[Dataset records]

+---+

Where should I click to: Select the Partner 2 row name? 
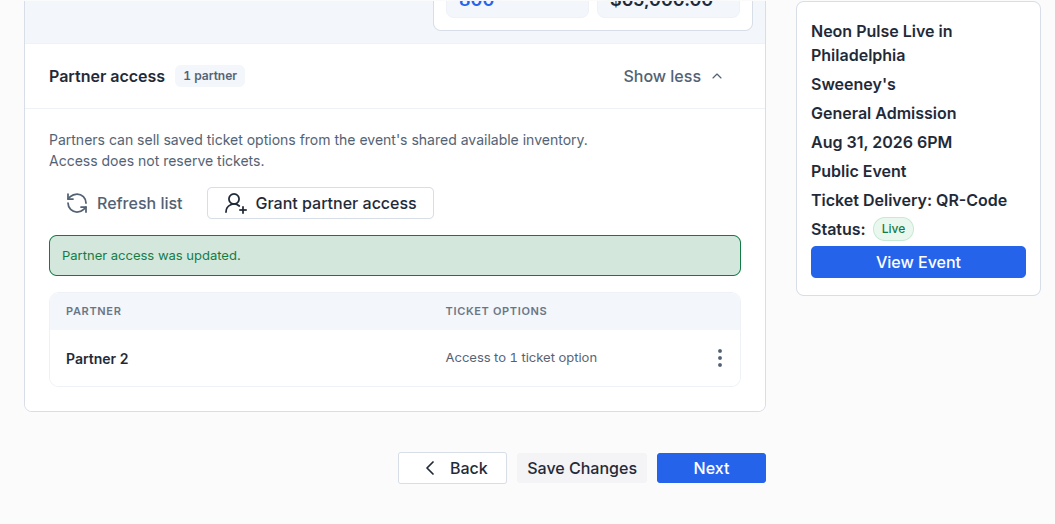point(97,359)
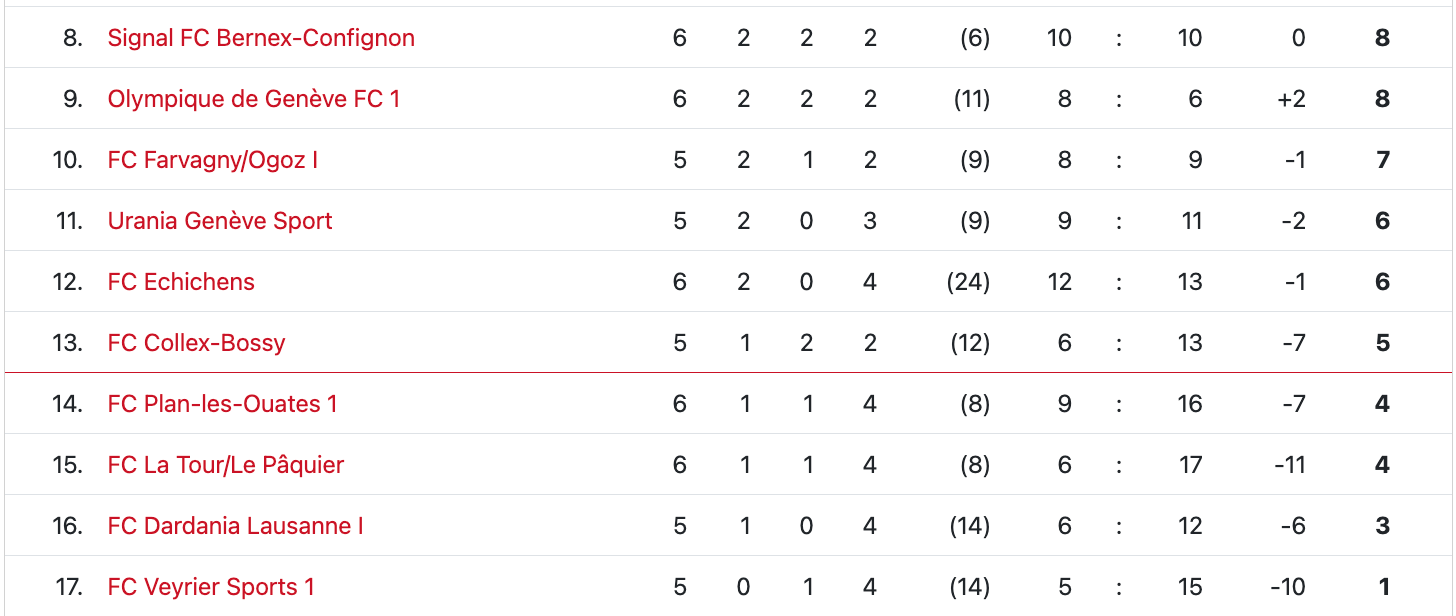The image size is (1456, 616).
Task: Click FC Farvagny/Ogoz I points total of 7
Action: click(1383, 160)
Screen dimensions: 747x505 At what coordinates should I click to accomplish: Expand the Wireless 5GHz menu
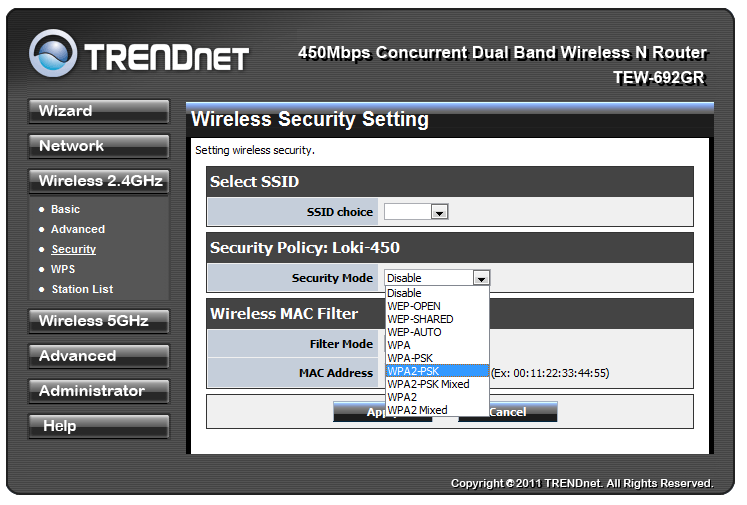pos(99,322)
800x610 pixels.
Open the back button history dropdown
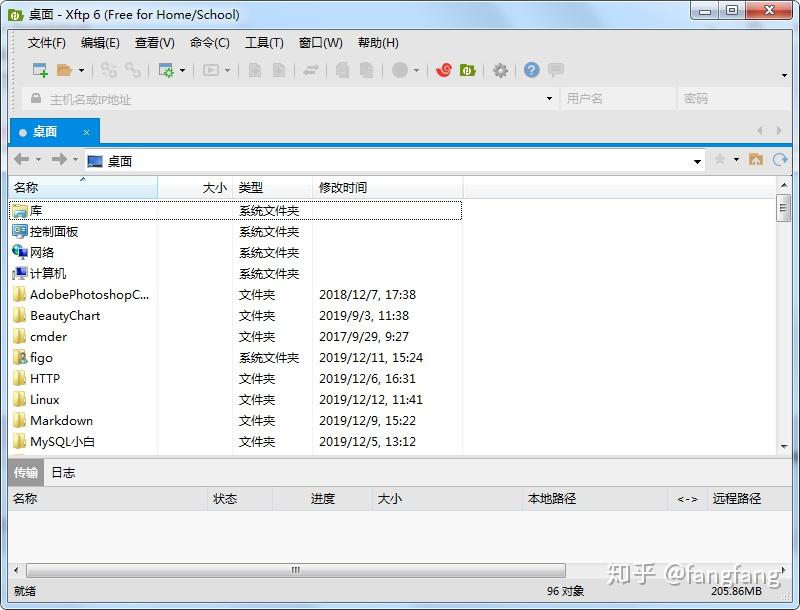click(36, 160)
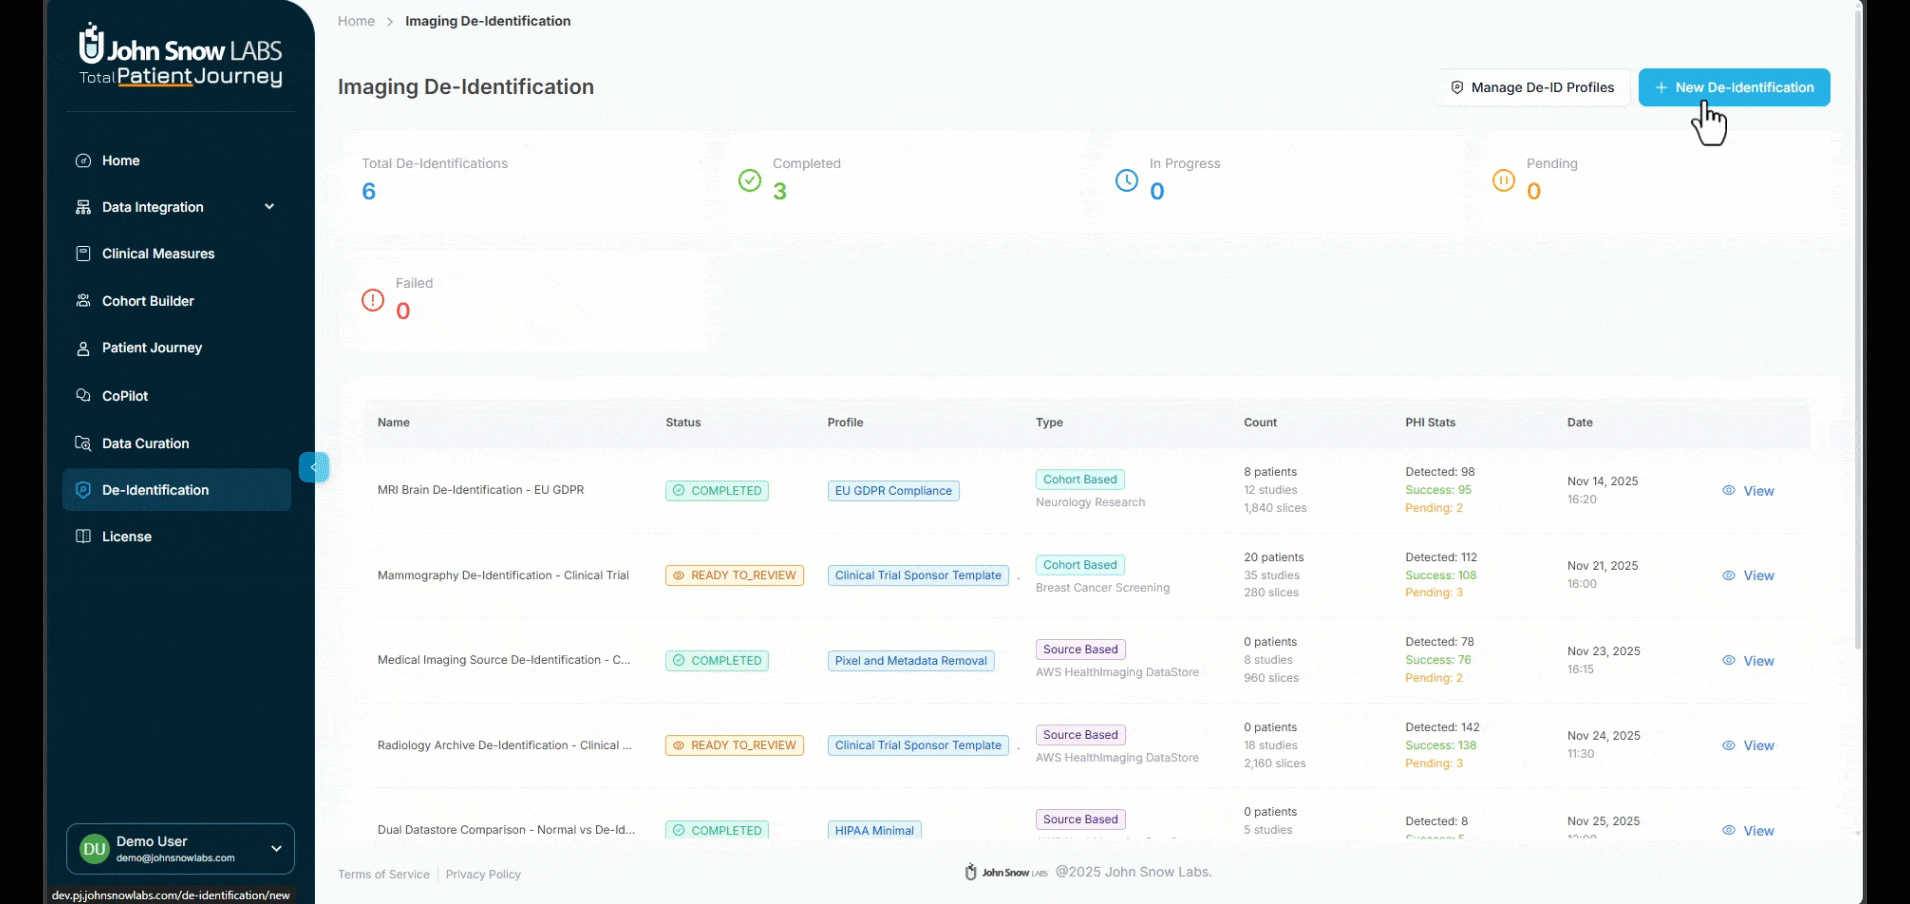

+---+

PROBLEM DESCRIPTION:
An exact copy of all entries is needed, with no pictures in it.

EXPECTED ANSWER:
Where should I click to: Select the Partner 2 row name? 
point(97,359)
The image size is (1456, 616).
Task: Click FC Farvagny/Ogoz I points total of 7
Action: click(1383, 160)
Screen dimensions: 747x505 At what coordinates should I click to accomplish: Expand the Wireless 5GHz menu
pos(99,322)
800x610 pixels.
Open the back button history dropdown
click(36, 160)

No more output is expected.